It is often said that Watchmen is the most influential comic ever to be released. That comics wouldn’t be where they are without it, for good and for ill. But how did we get here, exactly? More to the point, just what influence did Watchmen provide to the larger world of comics? What, ultimately, is the legacy of Watchmen? Who watched the Watchmen?
There is an old saying: the film is never as good as the book.
In large part, this is because the quality of any given film adaptation is largely determined by how faithfully it recreates the original source material. Simone Murray observes that this has long been common in “film and television reviewing, in broader journalistic discourse, and in everyday evaluations by the film-going public.” It is a view which holds that film can “ultimately never be more than an adjunct to literature because literature came first and because literature was art whereas film was mass culture.”
But we live in a postmodern world of images, retrospection, and pastiche.
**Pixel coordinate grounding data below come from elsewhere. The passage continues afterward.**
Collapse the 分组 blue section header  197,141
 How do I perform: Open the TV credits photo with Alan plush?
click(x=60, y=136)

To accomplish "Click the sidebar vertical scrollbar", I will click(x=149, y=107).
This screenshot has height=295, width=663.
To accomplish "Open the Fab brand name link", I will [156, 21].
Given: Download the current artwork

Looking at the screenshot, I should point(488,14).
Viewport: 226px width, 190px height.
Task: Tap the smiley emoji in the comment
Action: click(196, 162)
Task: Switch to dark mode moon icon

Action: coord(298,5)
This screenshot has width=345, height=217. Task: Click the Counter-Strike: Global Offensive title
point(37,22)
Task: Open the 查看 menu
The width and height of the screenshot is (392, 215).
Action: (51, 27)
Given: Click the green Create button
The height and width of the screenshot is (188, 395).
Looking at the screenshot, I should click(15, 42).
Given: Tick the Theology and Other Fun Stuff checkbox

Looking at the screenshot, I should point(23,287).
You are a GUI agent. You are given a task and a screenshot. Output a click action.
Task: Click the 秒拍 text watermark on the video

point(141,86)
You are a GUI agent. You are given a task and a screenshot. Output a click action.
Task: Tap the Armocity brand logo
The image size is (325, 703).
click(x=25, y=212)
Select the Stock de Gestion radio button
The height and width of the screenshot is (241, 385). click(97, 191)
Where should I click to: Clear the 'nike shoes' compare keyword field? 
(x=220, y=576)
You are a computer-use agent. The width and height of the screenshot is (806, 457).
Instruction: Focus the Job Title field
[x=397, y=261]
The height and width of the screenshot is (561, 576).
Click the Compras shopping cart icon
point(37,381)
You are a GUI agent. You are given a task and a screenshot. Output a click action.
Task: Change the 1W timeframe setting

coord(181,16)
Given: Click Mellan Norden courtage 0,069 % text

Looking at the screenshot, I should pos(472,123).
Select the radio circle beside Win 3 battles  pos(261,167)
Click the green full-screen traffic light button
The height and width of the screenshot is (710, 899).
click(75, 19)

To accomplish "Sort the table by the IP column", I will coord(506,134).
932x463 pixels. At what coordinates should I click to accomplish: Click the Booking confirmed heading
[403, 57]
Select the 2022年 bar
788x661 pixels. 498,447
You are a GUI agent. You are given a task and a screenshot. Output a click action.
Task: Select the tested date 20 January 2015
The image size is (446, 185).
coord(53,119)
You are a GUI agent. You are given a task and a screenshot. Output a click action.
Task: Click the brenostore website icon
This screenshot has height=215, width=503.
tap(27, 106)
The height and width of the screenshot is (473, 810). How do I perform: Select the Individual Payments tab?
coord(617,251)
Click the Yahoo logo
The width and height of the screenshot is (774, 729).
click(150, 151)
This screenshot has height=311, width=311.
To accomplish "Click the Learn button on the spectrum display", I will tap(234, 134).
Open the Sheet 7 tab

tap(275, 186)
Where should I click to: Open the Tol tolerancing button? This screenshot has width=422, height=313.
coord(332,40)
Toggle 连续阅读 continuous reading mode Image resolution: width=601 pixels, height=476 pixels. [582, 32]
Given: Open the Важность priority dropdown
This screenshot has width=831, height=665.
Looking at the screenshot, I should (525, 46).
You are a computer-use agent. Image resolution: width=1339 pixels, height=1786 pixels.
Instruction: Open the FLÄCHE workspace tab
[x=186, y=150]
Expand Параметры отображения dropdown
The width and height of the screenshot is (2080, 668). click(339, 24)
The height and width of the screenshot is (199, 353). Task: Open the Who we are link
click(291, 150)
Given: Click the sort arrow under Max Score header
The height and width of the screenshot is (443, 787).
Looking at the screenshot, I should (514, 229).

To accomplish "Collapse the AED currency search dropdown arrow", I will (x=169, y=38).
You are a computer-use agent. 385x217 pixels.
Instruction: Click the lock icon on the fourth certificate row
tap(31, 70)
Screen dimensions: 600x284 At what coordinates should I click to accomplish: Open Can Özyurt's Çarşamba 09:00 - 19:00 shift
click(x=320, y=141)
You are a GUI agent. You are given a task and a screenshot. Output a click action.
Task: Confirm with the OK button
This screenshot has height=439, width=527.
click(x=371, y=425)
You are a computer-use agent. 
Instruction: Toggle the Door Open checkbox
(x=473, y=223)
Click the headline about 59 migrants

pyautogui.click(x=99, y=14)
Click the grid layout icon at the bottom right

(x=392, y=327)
Literature is no longer inherently superior to film based on any ‘imagined wealth of cultural capital”—we can approach a film “on its own terms, rather than as a mere supplement to a literary antecedent.”
In saying that we don’t have to judge a film adaptation based on its fidelity to the source material, I’m participating in what Murray calls “the ritual slaying of fidelity criticism at the outset.” After all, she points out that barely any academic criticism about adaptation buys into the idea that an adaptation is inherently inferior to the original just because it’s an adaptation.
But ritually slaying something sounds rather fun, so with the ritual performed let’s turn to Zack Snyder’s 2009 adaptation of Watchmen. [Read more…] about Who Watched the Watchmen? Zack Snyder’s Watchmen (2009)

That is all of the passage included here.